─── Provided passage ───

# -*- coding: utf-8 -*-
"""FinalAssignment.ipynb

Automatically generated by Colab.

Original file is located at
    https://colab.research.google.com/drive/1ZivSjhGy8jDJ0SDnaGdad5seVc0wMbQl
"""

from datasets import load_dataset

# Load the dataset from Hugging Face
dataset = load_dataset("nprak26/remote-worker-productivity")

# Check the first few rows
print(dataset["train"].to_pandas().head())

# Print column names
print(dataset["train"].column_names)

# Describe numerical features
df = dataset["train"].to_pandas()
print(df.describe())

import pandas as pd

features = [
    "Task_Completion_Rate",
    "Productivity_Score",
    "Stress_Level",
    "Job_Satisfaction",
    "Efficiency_Rating",
    "Manager_Support_Level",
    "Team_Collaboration_Frequency"
]

# Convert categorical columns to numerical using one-hot encoding
df_processed = pd.get_dummies(df, columns=["Manager_Support_Level", "Team_Collaboration_Frequency"], drop_first=True)

# Update the features list to include the new one-hot encoded columns
features_to_scale = [
    "Task_Completion_Rate",
    "Productivity_Score",
    "Stress_Level",
    "Job_Satisfaction",
    "Efficiency_Rating"
] + [col for col in df_processed.columns if "Manager_Support_Level_" in col or "Team_Collaboration_Frequency_" in col]


# Normalize or scale these features for modeling
from sklearn.preprocessing import MinMaxScaler

scaler = MinMaxScaler()

─── Recorded data ───

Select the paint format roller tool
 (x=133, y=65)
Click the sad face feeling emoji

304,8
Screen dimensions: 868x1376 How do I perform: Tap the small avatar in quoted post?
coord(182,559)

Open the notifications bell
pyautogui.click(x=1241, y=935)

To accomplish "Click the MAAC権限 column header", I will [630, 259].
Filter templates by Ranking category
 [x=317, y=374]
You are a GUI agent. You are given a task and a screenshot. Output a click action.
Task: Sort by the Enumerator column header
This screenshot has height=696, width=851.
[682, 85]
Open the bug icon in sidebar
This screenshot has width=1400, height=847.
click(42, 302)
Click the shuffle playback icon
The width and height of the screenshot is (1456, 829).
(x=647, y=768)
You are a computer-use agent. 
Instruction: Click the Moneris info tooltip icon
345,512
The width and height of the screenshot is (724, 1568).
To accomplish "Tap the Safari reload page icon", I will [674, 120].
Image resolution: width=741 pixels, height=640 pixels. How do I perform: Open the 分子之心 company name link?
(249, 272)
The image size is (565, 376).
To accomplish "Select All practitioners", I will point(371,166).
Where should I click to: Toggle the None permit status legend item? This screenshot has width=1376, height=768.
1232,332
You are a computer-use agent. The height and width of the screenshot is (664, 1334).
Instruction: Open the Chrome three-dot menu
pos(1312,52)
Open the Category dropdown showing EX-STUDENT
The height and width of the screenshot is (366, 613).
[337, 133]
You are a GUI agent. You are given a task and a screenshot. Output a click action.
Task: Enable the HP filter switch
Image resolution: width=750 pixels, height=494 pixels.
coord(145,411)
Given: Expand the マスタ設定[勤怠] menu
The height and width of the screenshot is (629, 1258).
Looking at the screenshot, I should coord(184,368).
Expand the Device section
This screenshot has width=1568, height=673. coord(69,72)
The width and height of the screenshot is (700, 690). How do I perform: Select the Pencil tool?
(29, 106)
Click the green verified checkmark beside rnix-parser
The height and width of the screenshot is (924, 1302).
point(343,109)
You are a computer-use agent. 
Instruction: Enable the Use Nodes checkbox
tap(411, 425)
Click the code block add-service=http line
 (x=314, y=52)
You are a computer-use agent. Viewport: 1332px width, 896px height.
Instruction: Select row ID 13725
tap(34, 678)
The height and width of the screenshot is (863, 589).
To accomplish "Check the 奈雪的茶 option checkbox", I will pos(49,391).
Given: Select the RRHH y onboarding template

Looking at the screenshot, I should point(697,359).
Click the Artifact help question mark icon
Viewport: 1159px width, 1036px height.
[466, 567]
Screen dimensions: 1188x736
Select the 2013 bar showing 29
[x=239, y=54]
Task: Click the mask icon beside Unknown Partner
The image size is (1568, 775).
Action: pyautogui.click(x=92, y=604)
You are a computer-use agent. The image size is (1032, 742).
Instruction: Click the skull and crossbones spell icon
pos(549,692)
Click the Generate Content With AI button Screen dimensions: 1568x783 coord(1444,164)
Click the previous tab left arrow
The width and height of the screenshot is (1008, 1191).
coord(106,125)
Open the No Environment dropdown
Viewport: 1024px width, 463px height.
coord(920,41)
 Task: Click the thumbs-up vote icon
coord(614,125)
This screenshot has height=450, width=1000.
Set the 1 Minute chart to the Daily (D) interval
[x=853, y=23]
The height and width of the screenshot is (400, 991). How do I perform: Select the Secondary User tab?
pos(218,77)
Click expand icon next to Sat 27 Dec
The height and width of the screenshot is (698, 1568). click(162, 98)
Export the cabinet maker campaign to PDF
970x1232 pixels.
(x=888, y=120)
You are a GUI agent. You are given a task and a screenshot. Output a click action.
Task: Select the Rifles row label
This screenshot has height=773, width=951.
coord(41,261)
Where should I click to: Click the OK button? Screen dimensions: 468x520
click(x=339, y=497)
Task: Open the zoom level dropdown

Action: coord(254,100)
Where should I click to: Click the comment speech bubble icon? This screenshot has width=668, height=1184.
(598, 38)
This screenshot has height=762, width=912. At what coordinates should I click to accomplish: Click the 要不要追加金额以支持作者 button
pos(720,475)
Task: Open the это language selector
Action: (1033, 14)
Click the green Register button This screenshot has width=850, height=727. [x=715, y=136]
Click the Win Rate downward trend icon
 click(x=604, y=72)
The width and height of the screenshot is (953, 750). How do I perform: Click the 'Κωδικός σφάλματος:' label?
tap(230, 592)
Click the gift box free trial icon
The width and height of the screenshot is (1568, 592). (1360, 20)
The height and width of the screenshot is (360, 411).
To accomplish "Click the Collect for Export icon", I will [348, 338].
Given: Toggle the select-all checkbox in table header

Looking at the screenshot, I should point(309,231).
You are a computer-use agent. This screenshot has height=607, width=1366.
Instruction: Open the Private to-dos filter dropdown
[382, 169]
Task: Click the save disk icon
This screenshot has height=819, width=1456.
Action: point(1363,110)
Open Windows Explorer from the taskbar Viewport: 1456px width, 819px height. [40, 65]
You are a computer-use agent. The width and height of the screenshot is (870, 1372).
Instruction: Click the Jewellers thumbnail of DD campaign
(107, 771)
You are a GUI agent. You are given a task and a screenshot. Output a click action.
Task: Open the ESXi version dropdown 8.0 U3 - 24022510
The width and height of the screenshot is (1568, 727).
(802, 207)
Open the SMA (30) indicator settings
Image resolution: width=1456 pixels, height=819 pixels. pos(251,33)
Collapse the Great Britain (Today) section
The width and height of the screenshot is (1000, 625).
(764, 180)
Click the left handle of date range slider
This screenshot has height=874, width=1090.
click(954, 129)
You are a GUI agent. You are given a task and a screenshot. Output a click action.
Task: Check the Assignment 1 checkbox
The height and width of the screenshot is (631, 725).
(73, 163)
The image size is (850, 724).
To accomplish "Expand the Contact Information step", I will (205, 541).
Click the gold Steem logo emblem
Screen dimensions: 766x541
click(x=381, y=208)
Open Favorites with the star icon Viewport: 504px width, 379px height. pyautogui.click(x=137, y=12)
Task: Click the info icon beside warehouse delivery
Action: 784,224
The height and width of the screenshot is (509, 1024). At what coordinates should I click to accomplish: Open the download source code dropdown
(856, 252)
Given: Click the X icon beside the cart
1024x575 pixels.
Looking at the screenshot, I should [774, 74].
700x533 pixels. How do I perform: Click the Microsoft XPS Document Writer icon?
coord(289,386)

───

Exercise directions:
Copy out the productivity data script word for word, beginning at "# Update the" and stopping after "scaler = MinMaxScaler()". None of the rows matter for the work here.

Reply:
# Update the features list to include the new one-hot encoded columns
features_to_scale = [
    "Task_Completion_Rate",
    "Productivity_Score",
    "Stress_Level",
    "Job_Satisfaction",
    "Efficiency_Rating"
] + [col for col in df_processed.columns if "Manager_Support_Level_" in col or "Team_Collaboration_Frequency_" in col]


# Normalize or scale these features for modeling
from sklearn.preprocessing import MinMaxScaler

scaler = MinMaxScaler()